## WRITTEN PROBLEM
Repeat the lines of the records starting at the line containing "has height=573, width=709." and ending at the line containing "click(2109, 1424)", word for word.
— Begin DATA PROVIDED —
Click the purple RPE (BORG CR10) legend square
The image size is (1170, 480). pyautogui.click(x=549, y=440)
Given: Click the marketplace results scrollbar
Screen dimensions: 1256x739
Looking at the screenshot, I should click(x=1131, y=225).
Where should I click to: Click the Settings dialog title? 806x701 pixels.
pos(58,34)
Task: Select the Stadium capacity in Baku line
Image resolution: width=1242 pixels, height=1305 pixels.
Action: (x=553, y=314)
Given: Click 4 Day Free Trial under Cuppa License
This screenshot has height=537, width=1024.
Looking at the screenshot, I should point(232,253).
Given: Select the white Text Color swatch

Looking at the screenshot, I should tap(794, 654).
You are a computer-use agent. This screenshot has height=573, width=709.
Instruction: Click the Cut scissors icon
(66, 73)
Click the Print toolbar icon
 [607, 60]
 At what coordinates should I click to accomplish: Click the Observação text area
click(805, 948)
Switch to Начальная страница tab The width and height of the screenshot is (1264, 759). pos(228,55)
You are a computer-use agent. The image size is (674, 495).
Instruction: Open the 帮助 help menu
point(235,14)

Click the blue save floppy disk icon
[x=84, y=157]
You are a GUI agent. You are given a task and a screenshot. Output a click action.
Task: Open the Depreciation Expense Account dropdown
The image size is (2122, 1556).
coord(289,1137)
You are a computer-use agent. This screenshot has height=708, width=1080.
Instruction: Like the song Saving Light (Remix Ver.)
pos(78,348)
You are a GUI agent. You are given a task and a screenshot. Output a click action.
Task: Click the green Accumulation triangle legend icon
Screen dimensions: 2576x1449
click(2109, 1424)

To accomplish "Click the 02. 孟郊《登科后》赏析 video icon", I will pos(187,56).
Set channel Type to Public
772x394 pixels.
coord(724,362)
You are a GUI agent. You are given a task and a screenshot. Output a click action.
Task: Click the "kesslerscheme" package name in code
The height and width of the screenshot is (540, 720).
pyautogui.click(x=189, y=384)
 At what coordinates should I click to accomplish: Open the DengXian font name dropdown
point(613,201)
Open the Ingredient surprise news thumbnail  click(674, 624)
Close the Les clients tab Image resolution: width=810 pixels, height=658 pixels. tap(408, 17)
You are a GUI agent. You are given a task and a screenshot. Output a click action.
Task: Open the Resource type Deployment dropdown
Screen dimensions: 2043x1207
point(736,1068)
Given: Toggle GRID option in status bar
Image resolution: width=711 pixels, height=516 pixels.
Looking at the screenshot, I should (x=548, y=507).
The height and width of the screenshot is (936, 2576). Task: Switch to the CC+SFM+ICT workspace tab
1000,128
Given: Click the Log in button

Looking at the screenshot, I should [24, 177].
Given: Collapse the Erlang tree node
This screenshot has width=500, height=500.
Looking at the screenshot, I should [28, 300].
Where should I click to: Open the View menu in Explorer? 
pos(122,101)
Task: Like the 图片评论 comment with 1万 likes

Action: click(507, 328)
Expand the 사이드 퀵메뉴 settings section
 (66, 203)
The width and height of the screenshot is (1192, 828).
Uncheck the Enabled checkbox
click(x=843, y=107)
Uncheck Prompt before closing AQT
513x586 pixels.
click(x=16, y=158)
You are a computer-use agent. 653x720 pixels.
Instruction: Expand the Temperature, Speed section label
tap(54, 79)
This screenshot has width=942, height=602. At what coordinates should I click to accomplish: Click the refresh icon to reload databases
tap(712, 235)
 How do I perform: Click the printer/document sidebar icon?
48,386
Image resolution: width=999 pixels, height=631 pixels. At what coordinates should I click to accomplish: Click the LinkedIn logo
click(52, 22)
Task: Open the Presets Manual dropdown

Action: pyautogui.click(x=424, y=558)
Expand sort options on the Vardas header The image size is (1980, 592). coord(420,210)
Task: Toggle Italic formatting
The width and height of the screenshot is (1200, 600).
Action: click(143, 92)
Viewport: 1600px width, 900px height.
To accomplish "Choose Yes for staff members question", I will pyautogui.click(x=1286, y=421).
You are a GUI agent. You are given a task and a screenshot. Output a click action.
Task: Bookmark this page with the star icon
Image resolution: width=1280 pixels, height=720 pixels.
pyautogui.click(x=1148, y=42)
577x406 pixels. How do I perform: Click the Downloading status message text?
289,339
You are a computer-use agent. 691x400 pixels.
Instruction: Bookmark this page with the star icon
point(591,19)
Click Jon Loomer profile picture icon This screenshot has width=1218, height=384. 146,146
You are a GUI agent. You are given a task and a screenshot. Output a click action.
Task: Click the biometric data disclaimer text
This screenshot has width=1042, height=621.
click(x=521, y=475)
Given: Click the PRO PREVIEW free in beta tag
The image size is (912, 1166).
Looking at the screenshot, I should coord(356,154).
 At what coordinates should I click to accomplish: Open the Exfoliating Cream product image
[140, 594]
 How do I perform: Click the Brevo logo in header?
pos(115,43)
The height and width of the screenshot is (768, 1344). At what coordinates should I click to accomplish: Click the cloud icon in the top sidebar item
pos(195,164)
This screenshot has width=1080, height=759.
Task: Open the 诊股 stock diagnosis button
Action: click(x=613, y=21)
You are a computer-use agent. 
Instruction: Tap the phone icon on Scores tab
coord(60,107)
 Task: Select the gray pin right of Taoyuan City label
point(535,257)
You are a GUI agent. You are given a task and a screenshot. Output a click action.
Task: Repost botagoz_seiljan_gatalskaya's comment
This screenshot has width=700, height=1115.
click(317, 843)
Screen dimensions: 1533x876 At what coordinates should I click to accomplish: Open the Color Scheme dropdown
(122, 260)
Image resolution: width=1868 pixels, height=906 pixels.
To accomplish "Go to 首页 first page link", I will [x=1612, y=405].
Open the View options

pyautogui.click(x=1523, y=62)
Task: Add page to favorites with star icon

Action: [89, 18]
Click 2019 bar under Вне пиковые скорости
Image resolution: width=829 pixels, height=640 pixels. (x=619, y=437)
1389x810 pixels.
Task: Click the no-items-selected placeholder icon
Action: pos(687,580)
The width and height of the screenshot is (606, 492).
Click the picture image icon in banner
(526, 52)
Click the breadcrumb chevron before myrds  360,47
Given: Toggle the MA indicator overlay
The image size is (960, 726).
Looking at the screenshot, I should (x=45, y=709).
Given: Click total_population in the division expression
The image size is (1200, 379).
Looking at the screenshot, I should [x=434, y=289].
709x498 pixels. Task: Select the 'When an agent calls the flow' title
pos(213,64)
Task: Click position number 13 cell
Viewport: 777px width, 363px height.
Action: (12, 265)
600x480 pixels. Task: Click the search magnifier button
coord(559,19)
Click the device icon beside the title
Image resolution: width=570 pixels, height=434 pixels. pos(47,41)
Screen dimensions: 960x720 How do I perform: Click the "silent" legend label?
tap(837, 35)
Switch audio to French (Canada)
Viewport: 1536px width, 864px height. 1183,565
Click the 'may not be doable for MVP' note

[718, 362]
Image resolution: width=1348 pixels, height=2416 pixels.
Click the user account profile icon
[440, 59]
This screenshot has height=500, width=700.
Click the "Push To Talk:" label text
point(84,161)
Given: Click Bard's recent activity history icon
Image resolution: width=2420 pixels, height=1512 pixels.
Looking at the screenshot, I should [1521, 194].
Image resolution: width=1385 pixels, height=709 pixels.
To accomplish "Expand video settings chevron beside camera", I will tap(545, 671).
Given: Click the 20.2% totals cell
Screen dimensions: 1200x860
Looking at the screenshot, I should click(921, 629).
— End DATA PROVIDED —
## ANSWER BELOW
You are a computer-use agent. This screenshot has height=573, width=709.
Instruction: Click the Cut scissors icon
(66, 73)
Click the Print toolbar icon
 [607, 60]
 At what coordinates should I click to accomplish: Click the Observação text area
click(805, 948)
Switch to Начальная страница tab The width and height of the screenshot is (1264, 759). pos(228,55)
You are a computer-use agent. The image size is (674, 495).
Instruction: Open the 帮助 help menu
point(235,14)

Click the blue save floppy disk icon
[x=84, y=157]
You are a GUI agent. You are given a task and a screenshot. Output a click action.
Task: Open the Depreciation Expense Account dropdown
The image size is (2122, 1556).
coord(289,1137)
You are a computer-use agent. This screenshot has height=708, width=1080.
Instruction: Like the song Saving Light (Remix Ver.)
pos(78,348)
You are a GUI agent. You are given a task and a screenshot. Output a click action.
Task: Click the green Accumulation triangle legend icon
Screen dimensions: 2576x1449
click(2109, 1424)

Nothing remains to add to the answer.